§ DOCUMENT PASSAGE
The idea was that he'd become so fearsome and well-known that he could no longer shuffle about the universe, furtively doing his own thing and so his "death" gave us, the audience, one of those "aha! that's why it happened!" moments, where we are supposed to realise that his "death" freed him of his responsibilities so he could become the happy-go-lucky traveller of old.

Except that it doesn't.

Even if he "died" in 2011 all his enemies already know that he's showed up all over the future like a bad rash so they should realise that his death has solved nothing cos he's "already" done stuff wayyy into the future after the time when he supposedly "died".
Knowing that he "died" in 2011 isn't going to stop the Daleks worrying about him in the 30th century or humans hoping he'll save the planet in the 40th century cos they'd know he's already popped up squillions of times after the time of his apparent "death".

§ SOURCE EXCERPT
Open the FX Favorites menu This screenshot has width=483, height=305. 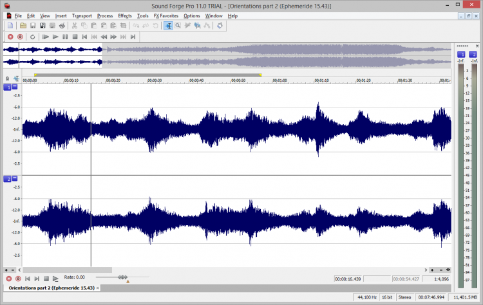point(166,15)
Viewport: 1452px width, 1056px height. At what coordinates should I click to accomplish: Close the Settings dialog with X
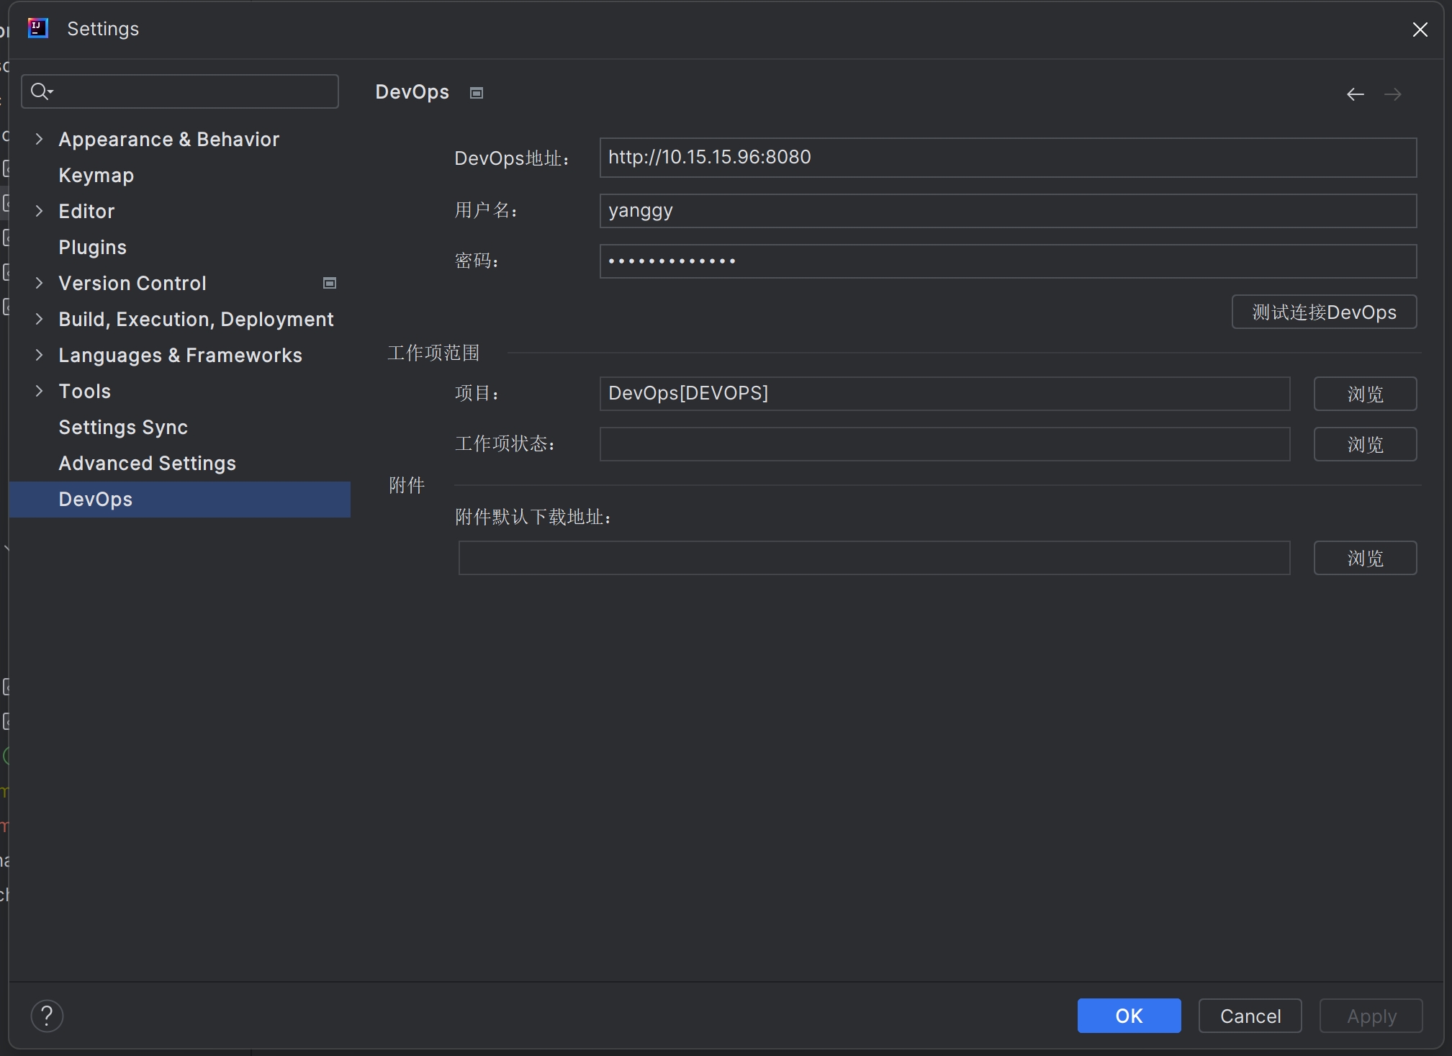[x=1420, y=30]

§ TASK DIRECTIONS
Reproduce the passage on the staged death word for word, from "The idea was" up to and including "traveller of old.". The data were drawn from a separate source that has no connection to the passage on the staged death.

§ ANSWER
The idea was that he'd become so fearsome and well-known that he could no longer shuffle about the universe, furtively doing his own thing and so his "death" gave us, the audience, one of those "aha! that's why it happened!" moments, where we are supposed to realise that his "death" freed him of his responsibilities so he could become the happy-go-lucky traveller of old.